[Screenshot grounding data]
"""

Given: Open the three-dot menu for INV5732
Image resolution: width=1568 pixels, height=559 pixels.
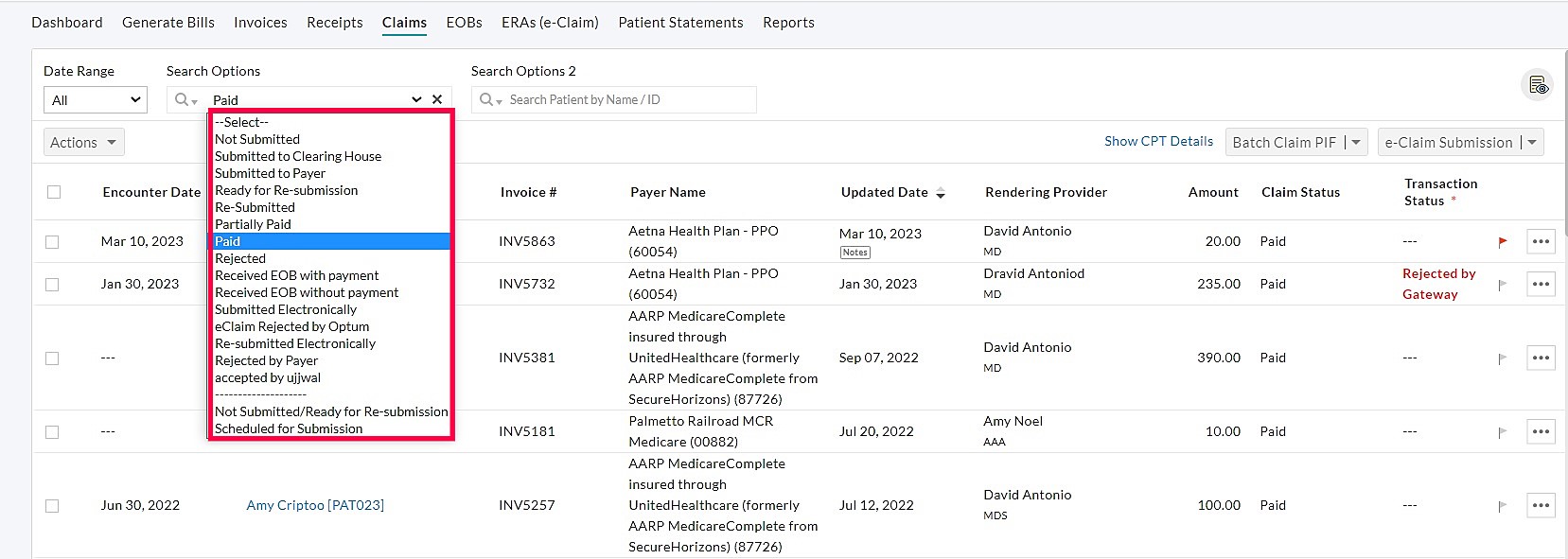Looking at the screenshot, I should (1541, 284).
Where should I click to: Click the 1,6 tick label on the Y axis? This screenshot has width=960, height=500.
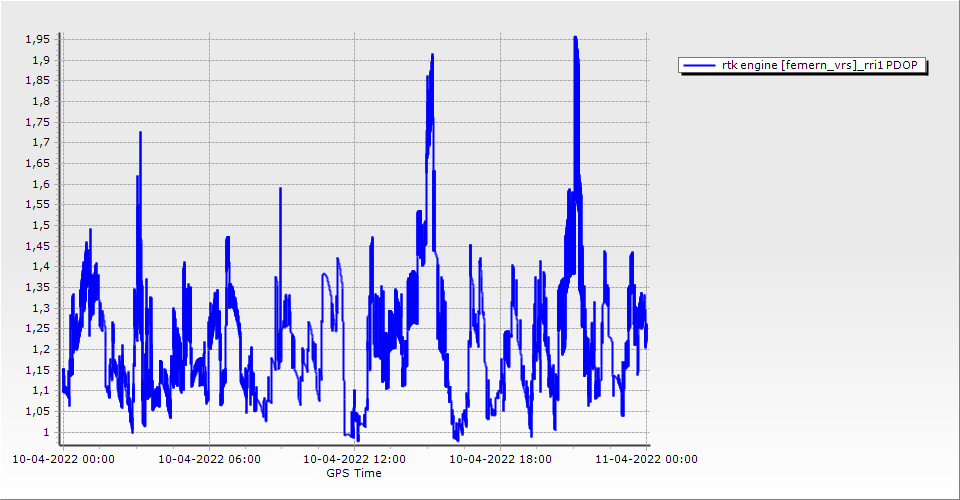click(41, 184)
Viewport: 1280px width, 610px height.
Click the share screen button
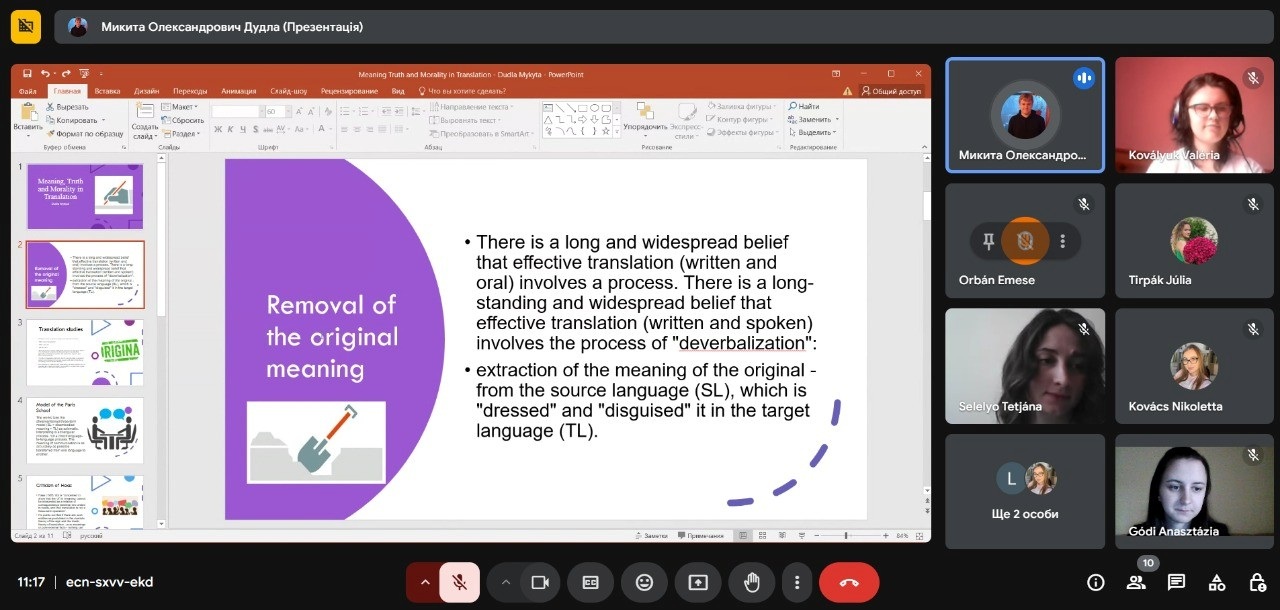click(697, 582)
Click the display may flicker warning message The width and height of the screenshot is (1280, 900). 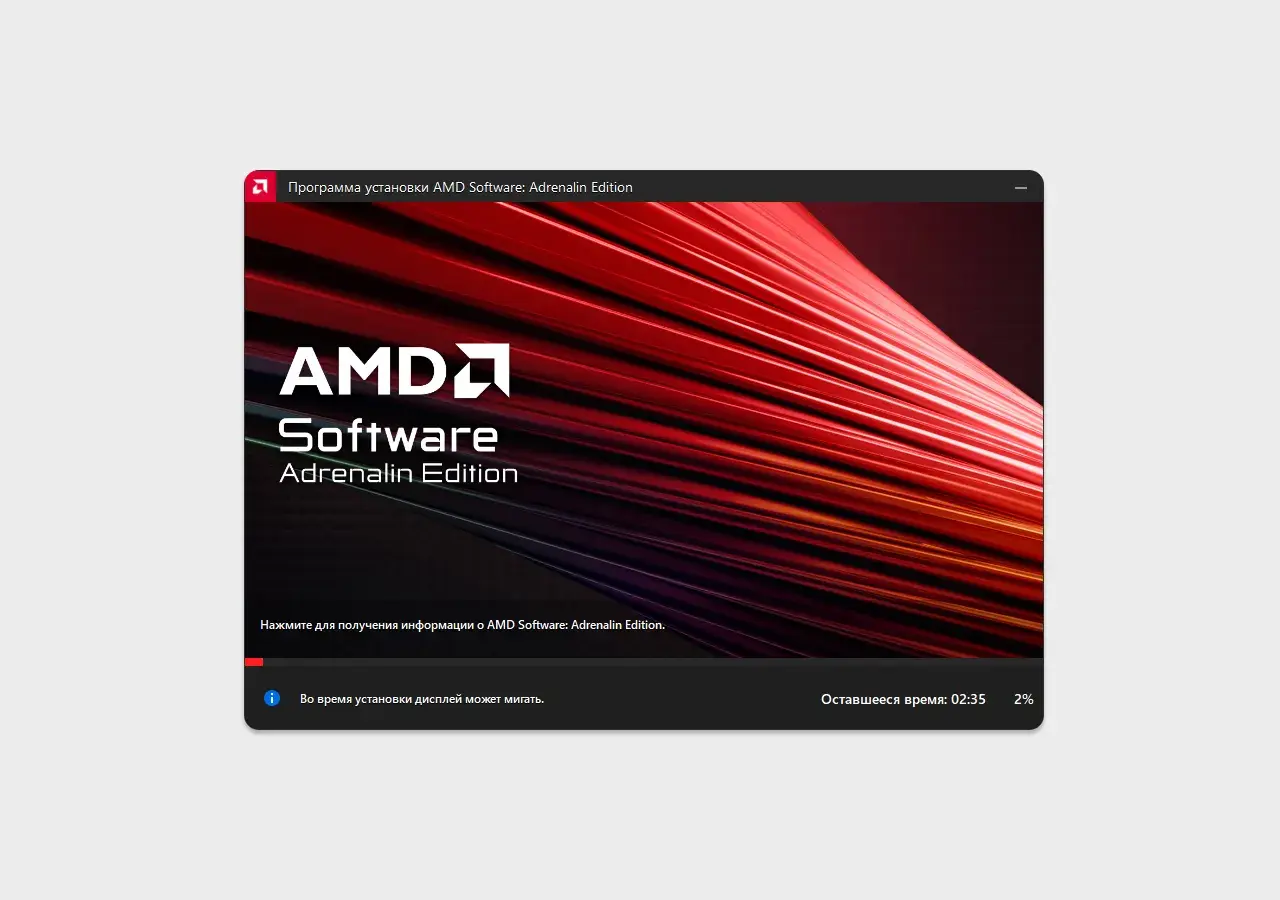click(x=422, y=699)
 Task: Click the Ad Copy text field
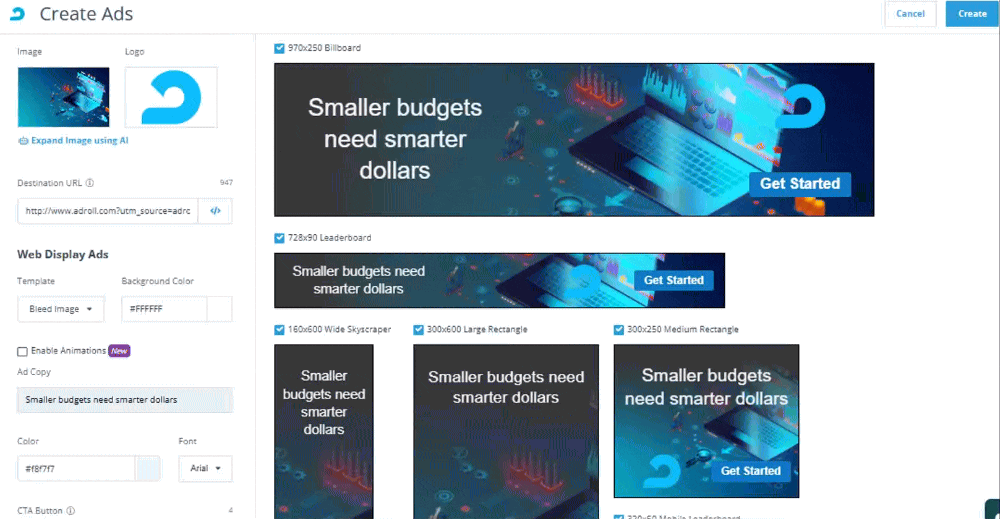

"""

Print the lines from the beginning of the records up to and including the line containing "Viewport: 1280px width, 610px height.", word for word, with no pictures.

SOLUTION FOR THIS EXERCISE:
Given: Open the three-dot menu for INV5732
Image resolution: width=1568 pixels, height=559 pixels.
Looking at the screenshot, I should (1541, 284).
Where should I click to: Click the 1,6 tick label on the Y axis? This screenshot has width=960, height=500.
click(41, 184)
Viewport: 1280px width, 610px height.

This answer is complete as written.